6. The area judging means compares the degree of matching obtained by the calculation of the filter function calculating means of the network type information processing device with a predetermined threshold value, and judges the recognition area based on the result. A learning system for a network type information processing apparatus according to claim 1 or 5.

7. A history storage means for storing learning history information for each recognition area, and based on the learning history information stored in the history storage means when it is determined to update an existing recognition area. , Update method instructing means for selecting and instructing an appropriate update method from a plurality of types of update methods as update methods of the filter function for each recognition area, and the filter function updating means determines the update method selecting means. 6. The network according to claim 1, wherein each of the filter functions in the set of filter functions forming the existing recognition region is individually updated by using the update method described above.

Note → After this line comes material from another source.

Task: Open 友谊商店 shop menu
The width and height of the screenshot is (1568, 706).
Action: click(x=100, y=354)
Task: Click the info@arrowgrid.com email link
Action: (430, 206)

System for learning type information processing equipment.

8. A frequency distribution measuring means for obtaining a frequency distribution from history information stored in the history storage means is provided, and the filter function updating means uses a statistical method using the frequency distribution obtained by the frequency distribution measuring means. The learning system for a network type information processing apparatus according to claim 1, wherein the filter function is updated.

9. After completion of learning for a certain period, it is determined whether or not there is noise in a set of filter functions having extremely few teacher signals, based on the contents of the set of filter functions having adjacent regions, and noise is detected. 9. The learning system for a network type information processing apparatus according to claim 1, further comprising a noise removing unit that removes the rule when it is determined to be true.

10. An area in which a set of filter functions is not generated, comprising means for deriving an error using the evaluation data and checking the end of learning, the evaluation data is not used only for deriving the error. 10. The learning system for a network-type information processing device according to claim 1, further comprising an evaluation data reuse unit that is also used as learning data for.